Apr 19, 2013, 10:30:22 PM4/19/13

to

Hello and thanks people for your clarifications. My mistake for not reading the introductory text correctly.

BTW despite my name, I am not really that good at Hindi (it's not my mother tongue), so (auto-?)translating to it doesn't really facilitate anything. (Thanks for trying though!)

James Kuyper

unread,

Apr 19, 2013, 11:06:13 PM4/19/13

to

On 04/19/2013 08:14 PM, Shriramana Sharma wrote:
> Hello. I am reading the C99 standard as available from:
> http://www.open-std.org/jtc1/sc22/WG14/www/docs/n1256.pdf

You should look for n1570.pdf, which is the latest version of the
standard. Nothing relevant to this discussion has changed, but other
things have.

> I note that it specifies (on p 34) macros defining the minimum and
> maximum values of a short int corresponding to a size of 16 bits.
> However it doesn't explicitly say that short int-s should be of 16
> bits size. So can I trust short int-s to be 16 bits size or not?

That's actually page 22. You should use the page number at the bottom of
the page, rather than the page number shown by your PDF reader. I use
Acrobat Reader, which refers to pages iii-xiv as pages 1-12; the real
page 1 is referred to as page 13 by Acrobat Reader.

It's even better to cite by section rather than by page number.
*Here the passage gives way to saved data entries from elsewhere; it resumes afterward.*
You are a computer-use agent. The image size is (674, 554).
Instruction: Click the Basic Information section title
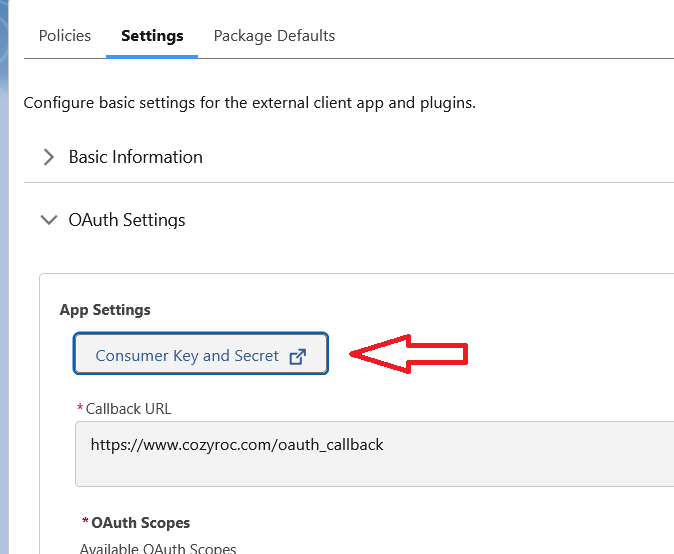click(x=135, y=157)
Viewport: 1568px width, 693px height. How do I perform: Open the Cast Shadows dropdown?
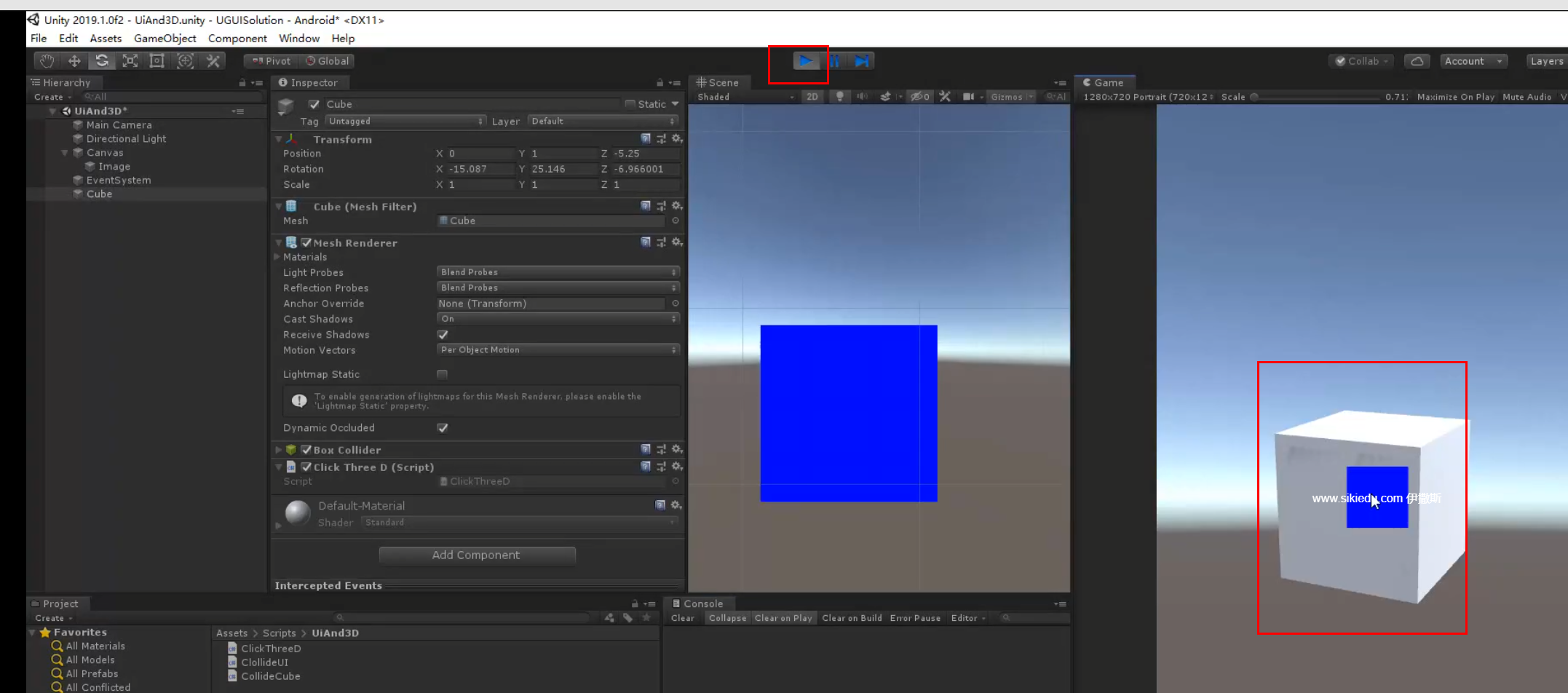[x=558, y=319]
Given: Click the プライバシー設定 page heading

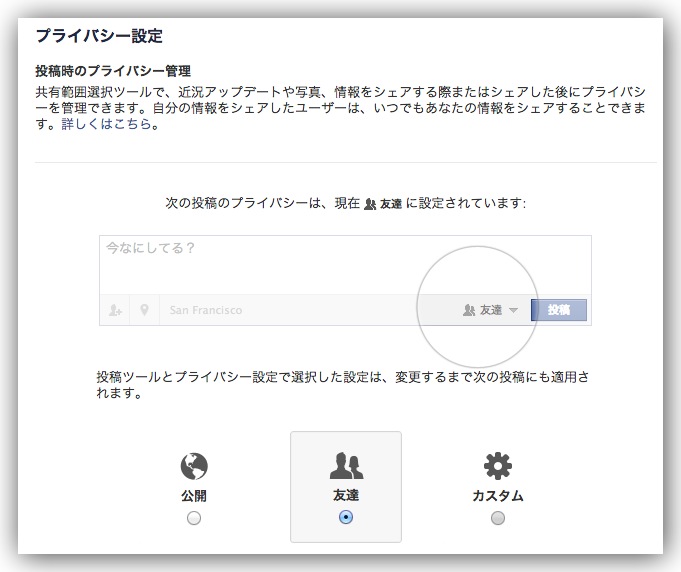Looking at the screenshot, I should pos(99,36).
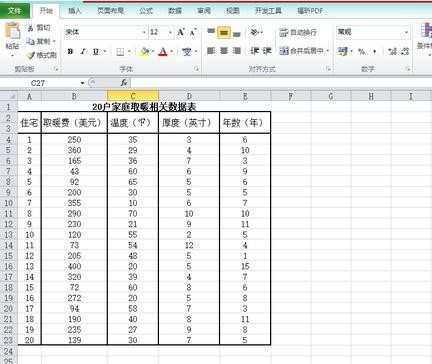Expand the number format combo box
Viewport: 432px width, 364px height.
tap(406, 32)
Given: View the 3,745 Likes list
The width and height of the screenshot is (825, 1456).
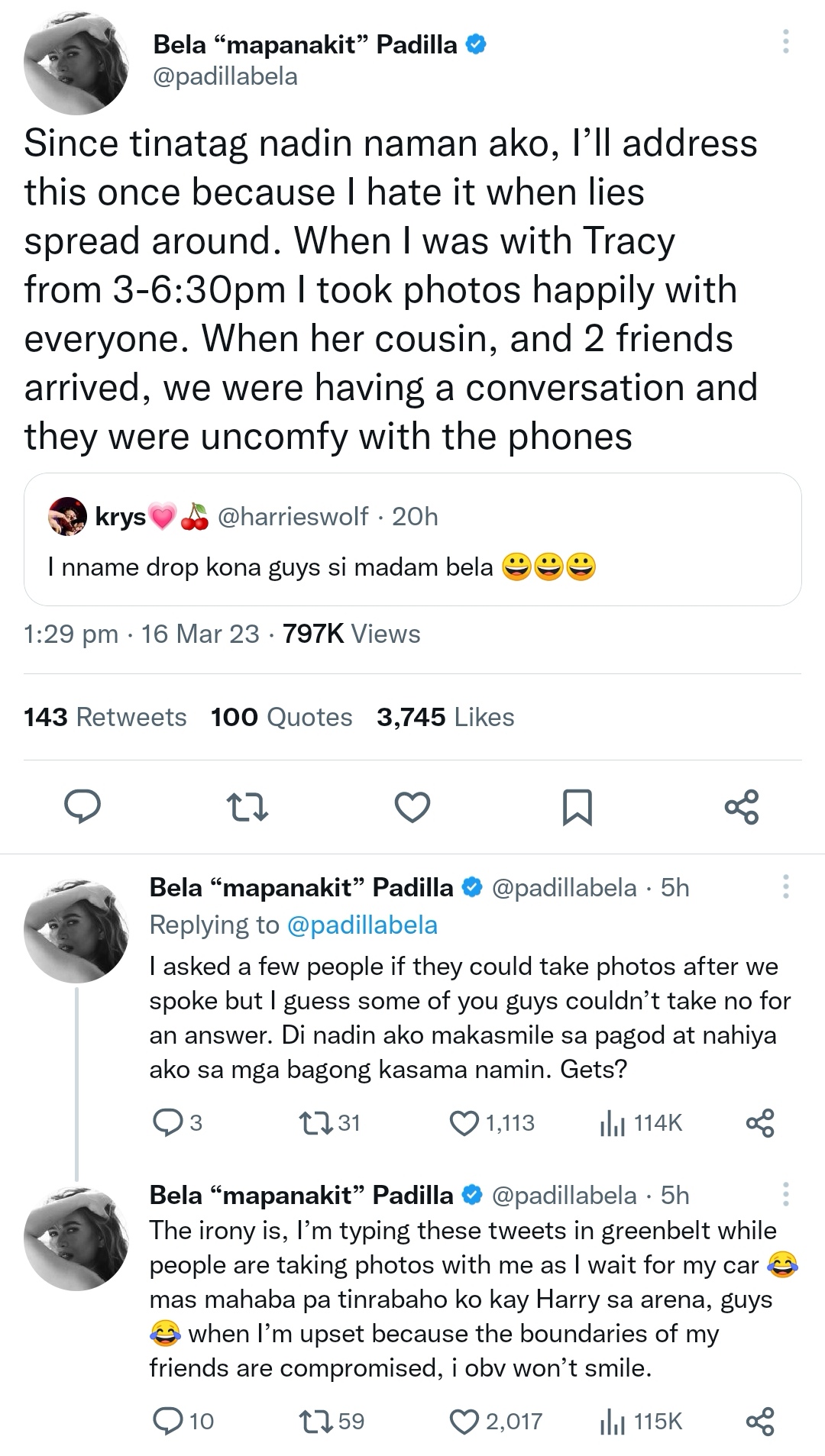Looking at the screenshot, I should (x=445, y=717).
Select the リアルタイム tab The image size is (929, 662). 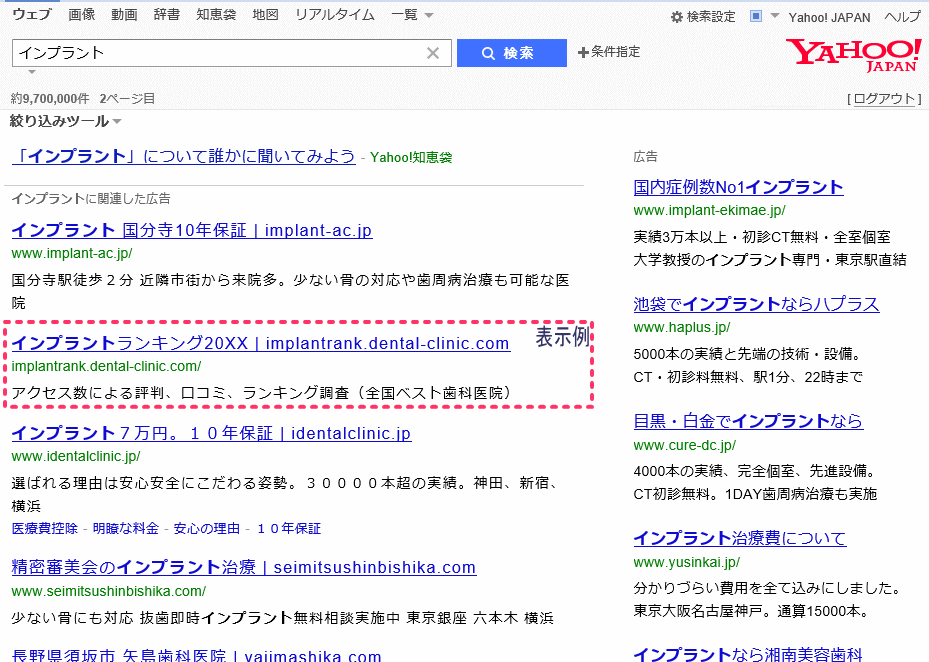335,15
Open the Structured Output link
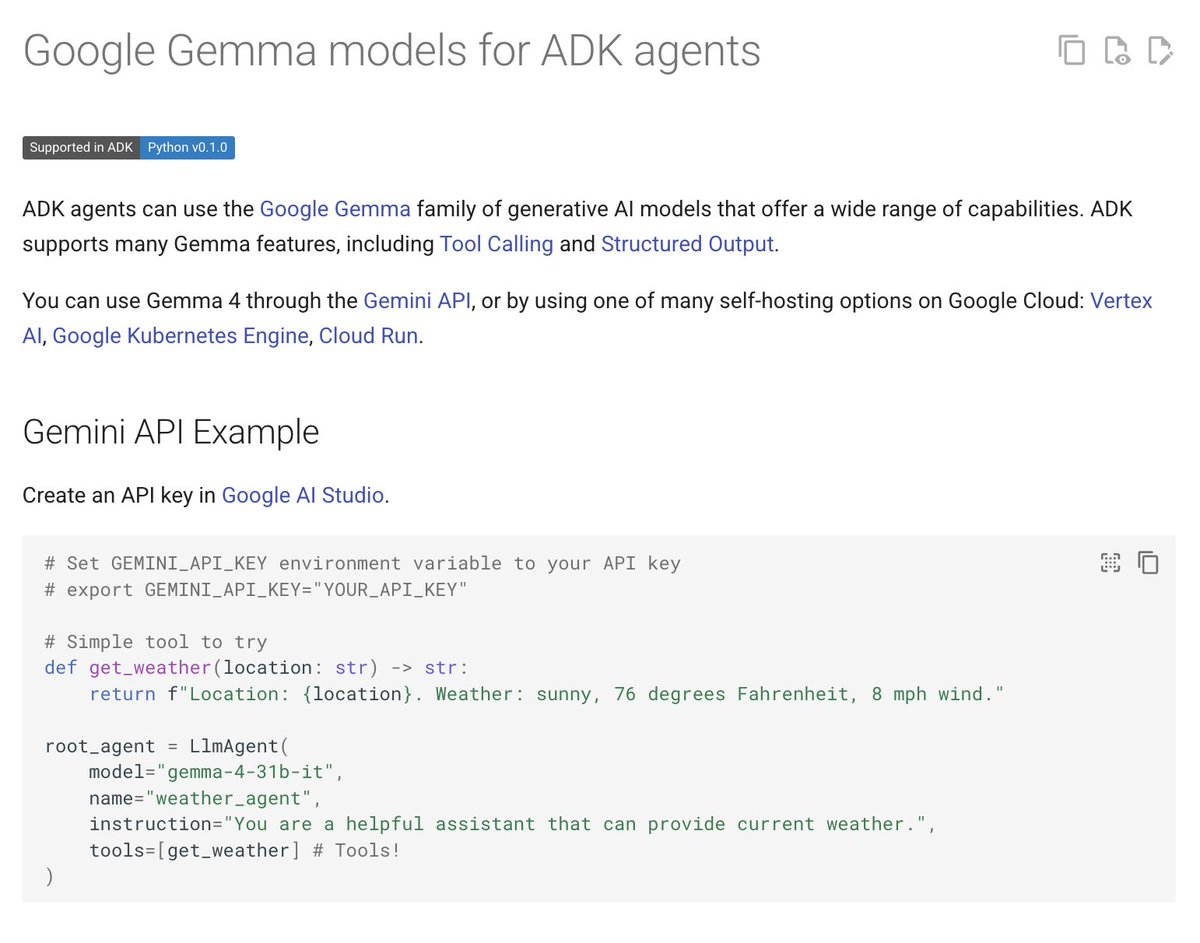The width and height of the screenshot is (1200, 943). coord(687,244)
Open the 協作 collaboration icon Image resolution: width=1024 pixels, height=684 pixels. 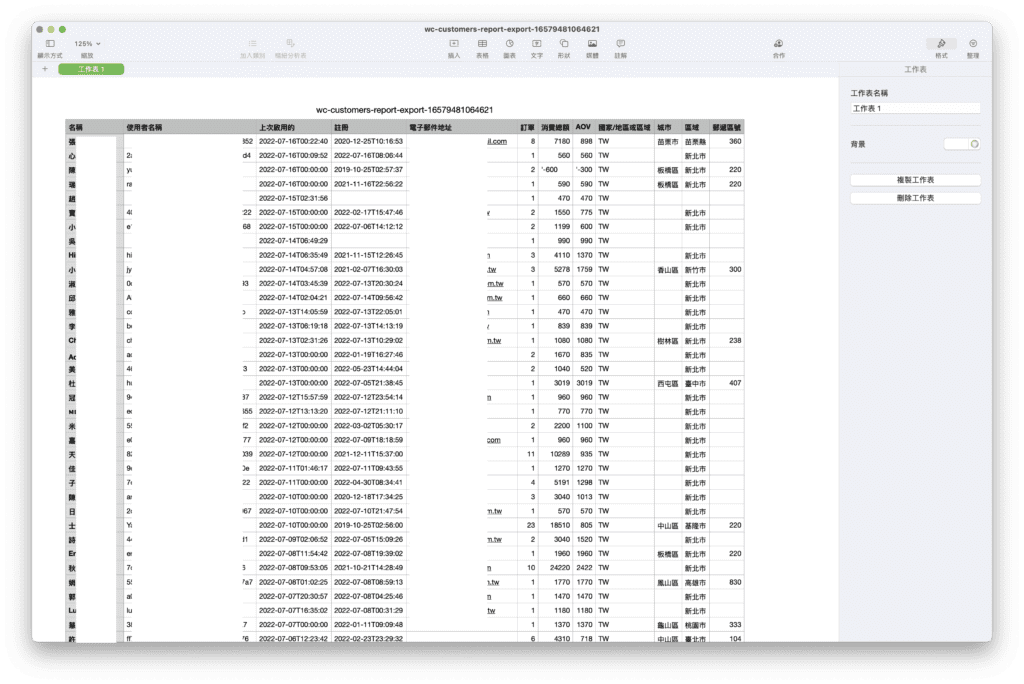click(778, 44)
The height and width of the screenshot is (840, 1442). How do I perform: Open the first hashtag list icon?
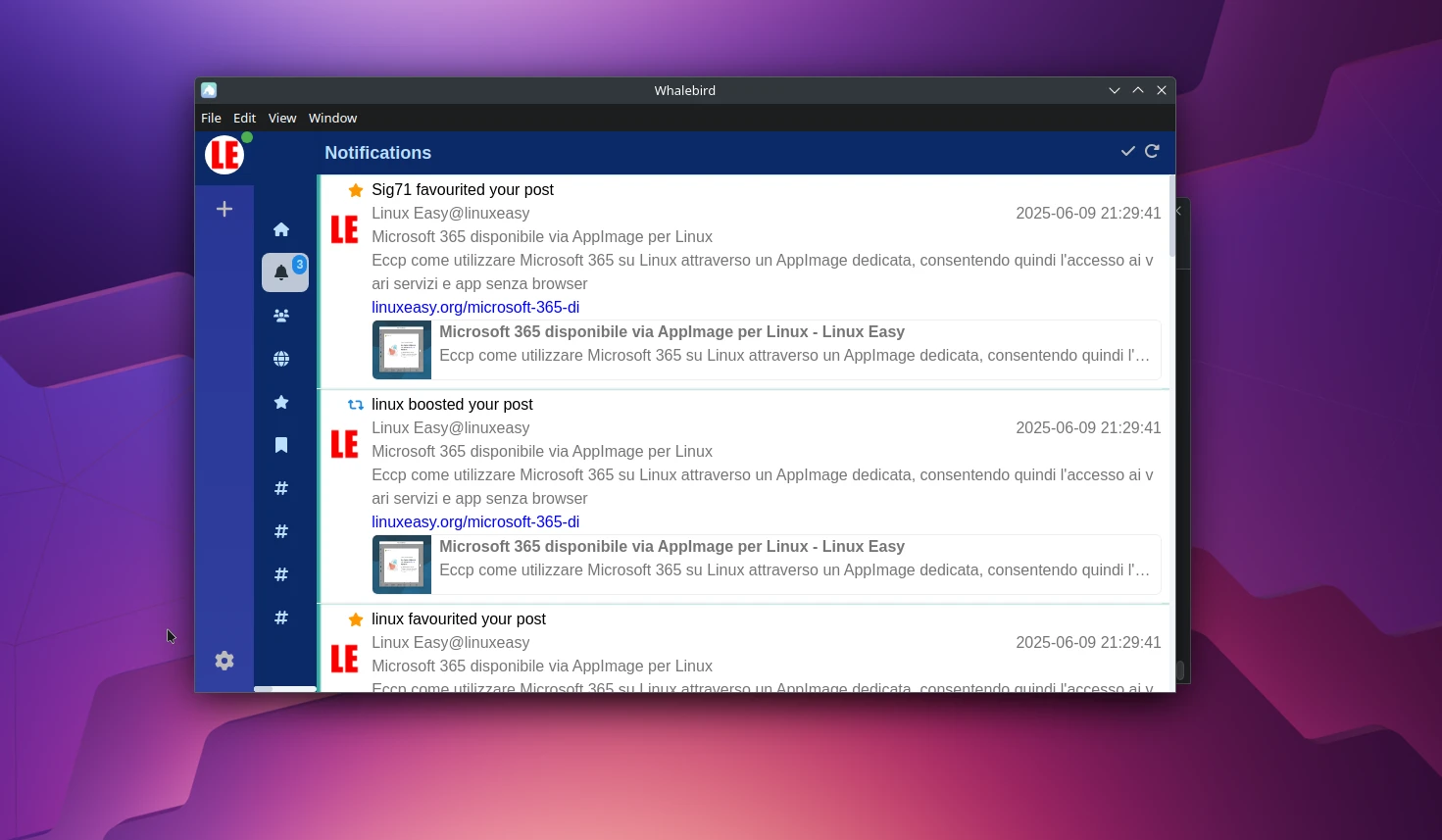pyautogui.click(x=281, y=488)
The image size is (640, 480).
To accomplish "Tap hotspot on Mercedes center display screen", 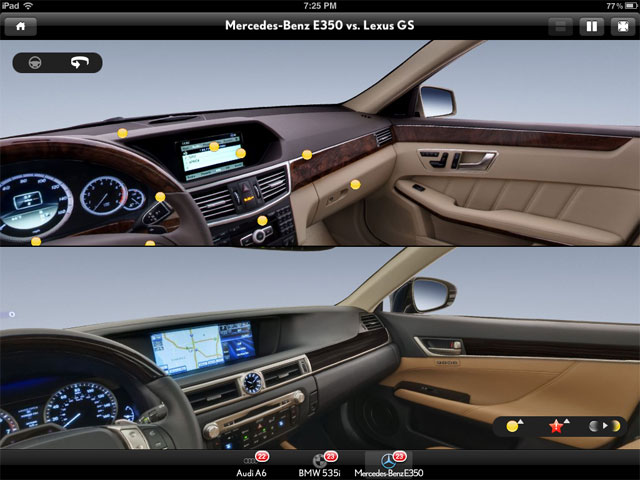I will [214, 147].
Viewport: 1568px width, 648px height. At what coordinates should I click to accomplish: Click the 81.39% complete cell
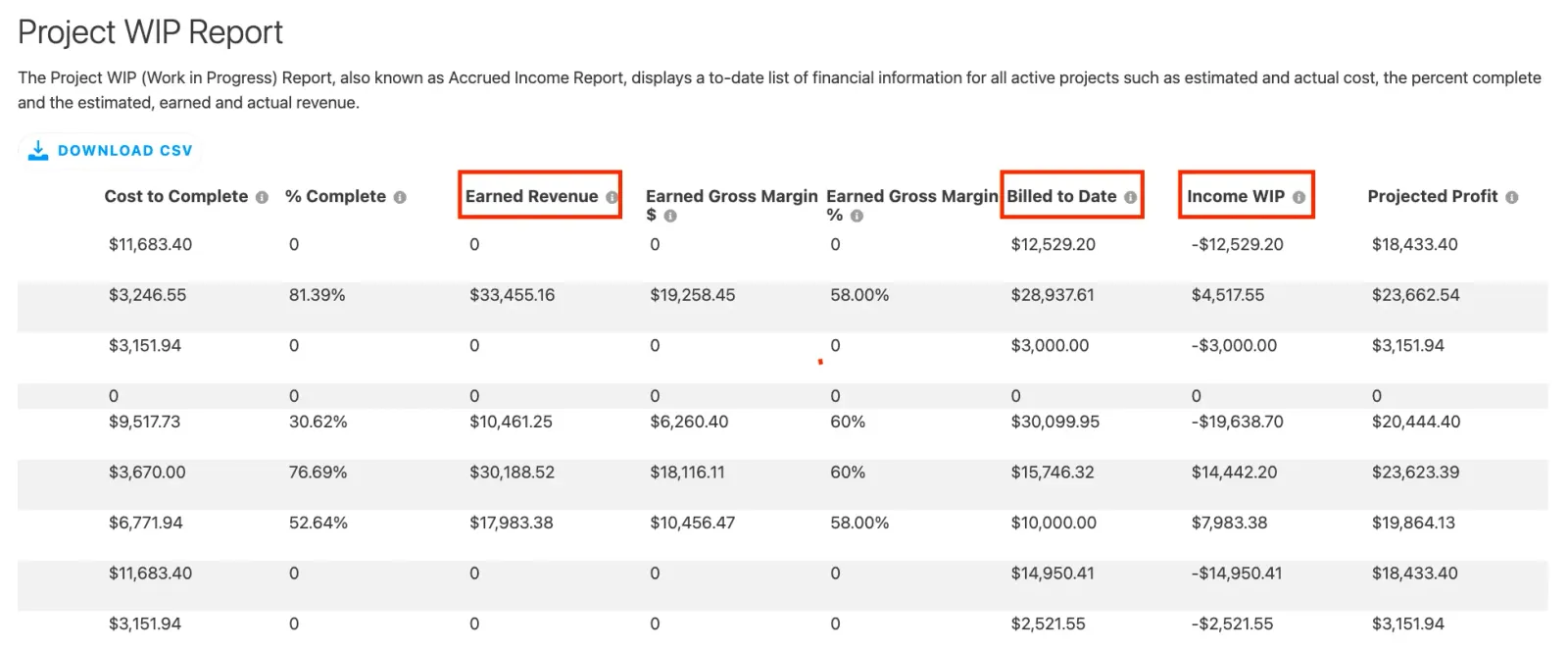tap(317, 295)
That's
partly because your citation can usually be more specific, but also
because section numbers change less between different versions of the
standard. That is section 5.2.4.2.1p1 in both n1256.pdf and n1570.pdf,
even though it's on page 22 in the first, and on page 27 in the second.

To answer your question, notice that earlier in the same section it
says "Their implementation-defined values shall be equal or greater in
magnitude(absolute value) to those shown, with the same sign." Consider
the implications of "or greater". That means that an implementation is
free to define SHRT_MAX as 65535, in which case 'short' would have to
have 17 value bits, and an unspecified number of padding bits.

> Also, doesn't prescribing #define-s for integer type min/max values
> conflict with the general (?) understanding that the size of these

> types are implementation defined? ...

Since all that is prescribed is the minimum value for those #defines,
with the actual value being implementation-defined, there is no conflict.

...

> Finally, why would anyone want char to be other than 8 bits? *Is*
> char on any platform *not* 8 bits?

The single most popular alternative to 8-bit char is 16-bit char, which
is the case on many DSPs.
--
James Kuyper

Eric Sosman

unread,

Apr 19, 2013, 11:11:35 PM4/19/13

to

On 4/19/2013 10:30 PM, Shriramana Sharma wrote:
> Hello and thanks people for your clarifications. My mistake for not reading the introductory text correctly.
>
> BTW despite my name, I am not really that good at Hindi (it's not my mother tongue), so (auto-?)translating to it doesn't really facilitate anything. (Thanks for trying though!)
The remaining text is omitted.